La forte demande pour des produits à haute valeur ajoutée et aux goûts bien spécifiques comme l’ail et le piment (qui a lui aussi connu un boom de sa production) a favorisé l’apparition de contrebandiers agricoles qui sont désormais à la tête d’une industrie multimillionnaire – et illégale – en Europe. Il devient donc de plus en plus compliqué de manger sain et responsable en succombant à la nouveauté.
Tandis que des certifications qui garantissent la durabilité et le respect de la biodiversité sont mises en place pour le poisson, le café et le chocolat, elles n’existent pas encore (ou sont très rares) pour les herbes, les épices et tous les ingrédients que nous utilisons à petites doses et qui ajoutent beaucoup de goût et de personnalité à nos plats.
De la nécessité des certifications
La plupart des cultures à gros volumes – céréales, sucre, et de nombreux fruits – sont désormais dotées de garanties de traçabilité où la durabilité est évaluée tout au long de la chaîne d’approvisionnement. Mais il est étonnant que ces certifications ne concernent que le poisson, la viande et d’autres produits alimentaires de base, et pas les ingrédients à haute valeur ajoutée que nous utilisons en petite quantité.
Comment y remédier ?
Il s’agit d’abord d’éveiller la conscience des consommateurs et de les guider sur la voie de la consommation durable. L’agriculture urbaine et verticale, dans laquelle les plantes poussent dans des environnements contrôlés, a également un rôle important à jouer. Elle permet aux restaurateurs comme aux consommateurs de se procurer des herbes, de l’ail et des légumes à feuilles cultivés par des producteurs locaux capables de fournir de petites quantités de ces précieux produits et cela à des prix compétitifs.

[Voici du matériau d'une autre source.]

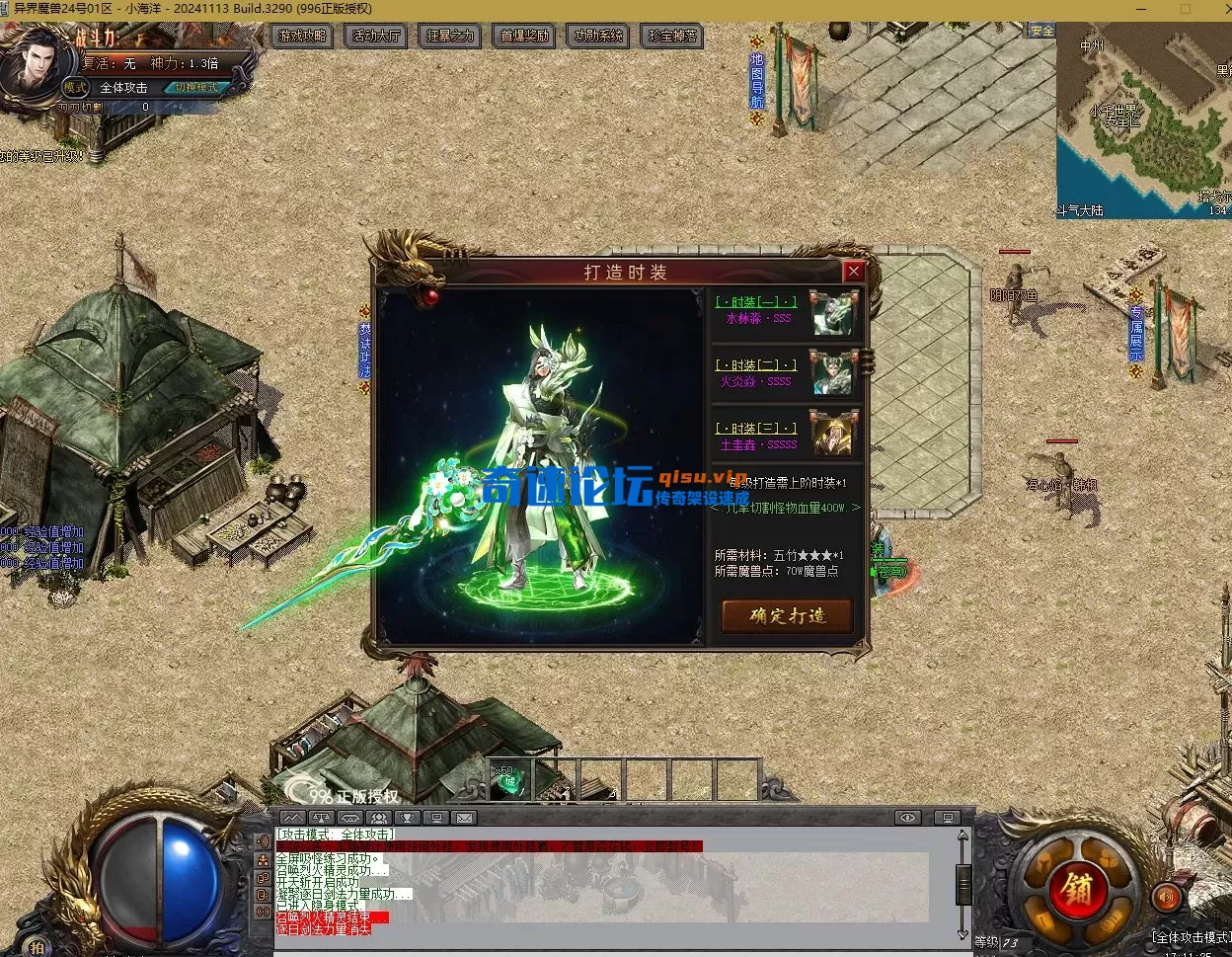View the 珍宝掉落 treasure drops
This screenshot has width=1232, height=957.
pos(672,36)
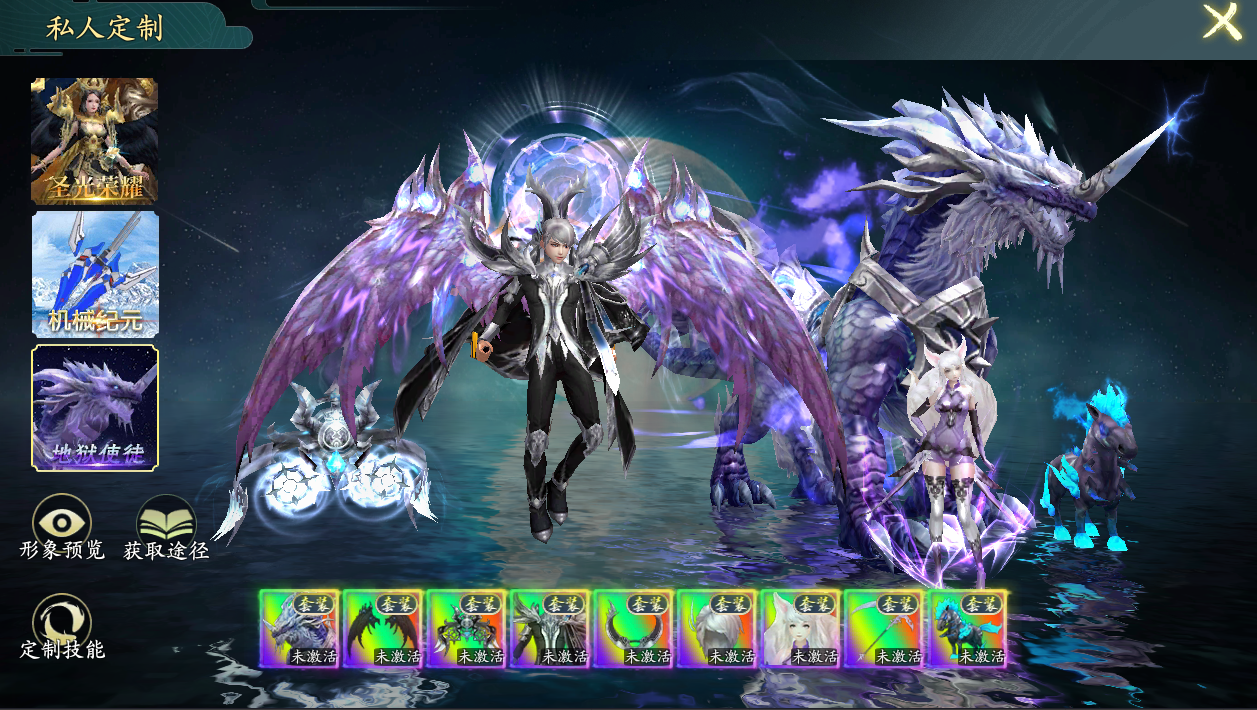Choose the twin-orb artifact item slot
The height and width of the screenshot is (710, 1257).
pos(466,628)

Bien sûr, la production locale a ses limites, et, à ma connaissance, on ne sait pas encore faire pousser des avocats à l’échelle commerciale au Royaume-Uni ou dans le reste de l’Europe ! Et si c’était le cas, ce ne serait sûrement pas des produits durables. Mais en renforçant le développement solidaire des produits alimentaires à la mode, siglés « commerce équitable », nous pourrions peut-être continuer à les consommer sans courir le risque de détériorer davantage l’environnement.

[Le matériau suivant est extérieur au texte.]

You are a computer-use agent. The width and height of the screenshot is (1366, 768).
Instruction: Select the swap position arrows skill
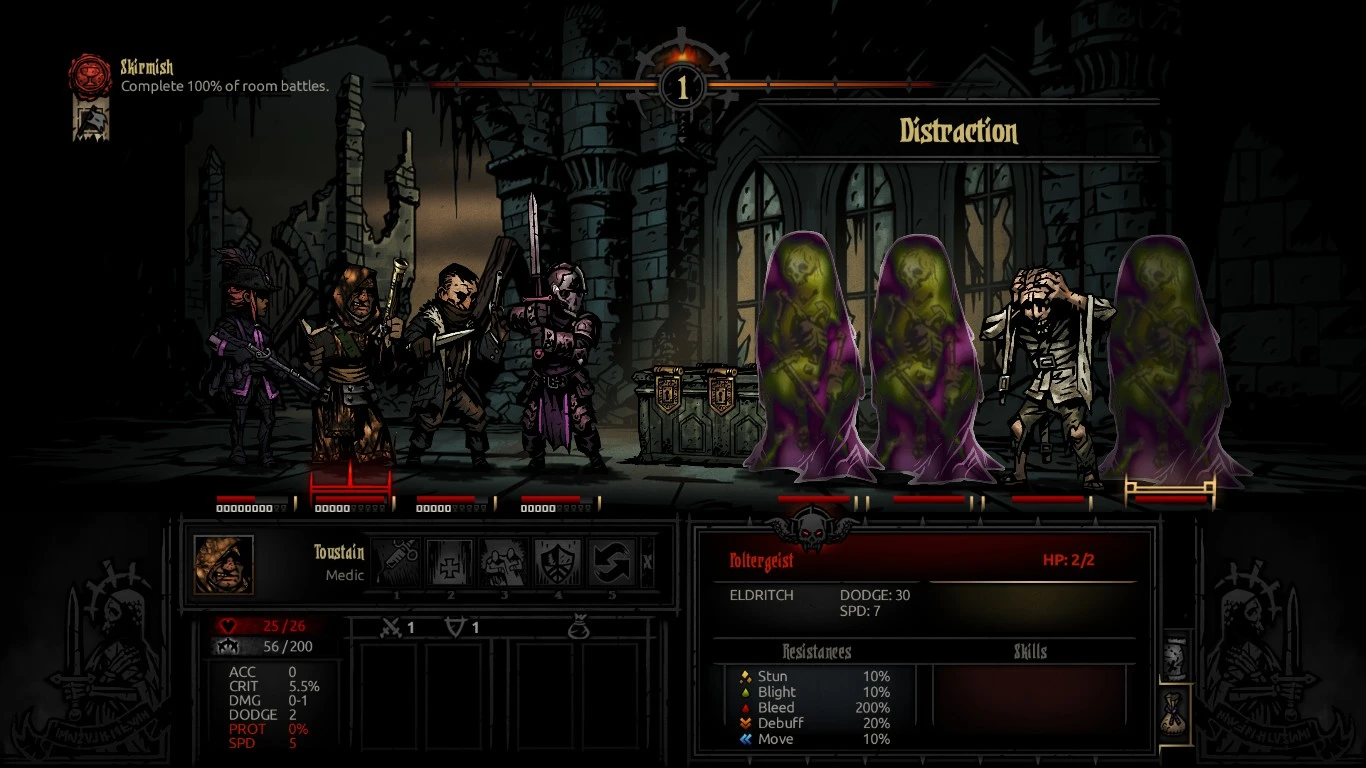(x=612, y=564)

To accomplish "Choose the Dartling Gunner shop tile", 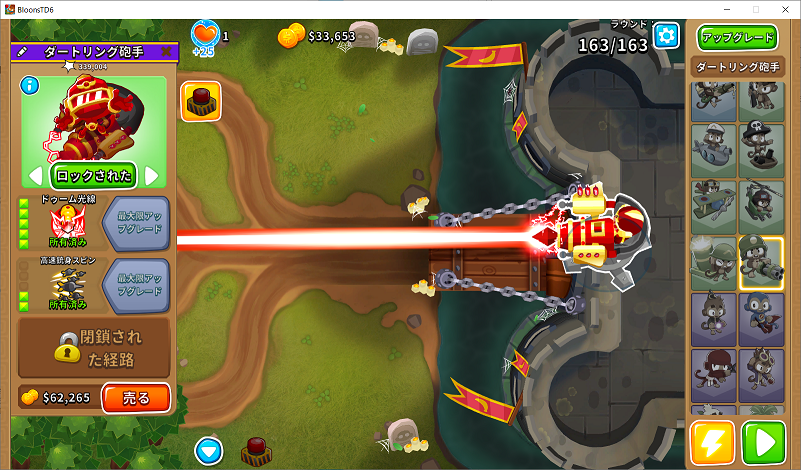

Au XVIIIe siècle, les collectionneurs en botanique faisaient pousser des fruits tropicaux dans leurs serres chauffées partout en Angleterre. Notre système actuel, qui nous donne accès à l’avocat et à d’autres aliments semi-tropicaux en toute saison, ne pourra réduire son empreinte énergétique que si une production responsable est rendue possible. Les fournisseurs doivent donc prouver leur engagement en faveur du développement durable, afin que les consommateurs puissent s’approvisionner en toute transparence.
Wayne Martindale, Senior Research Fellow, Corporate Social Responsibility, Sheffield Hallam University
La version originale de cet article a été publiée sur The Conversation.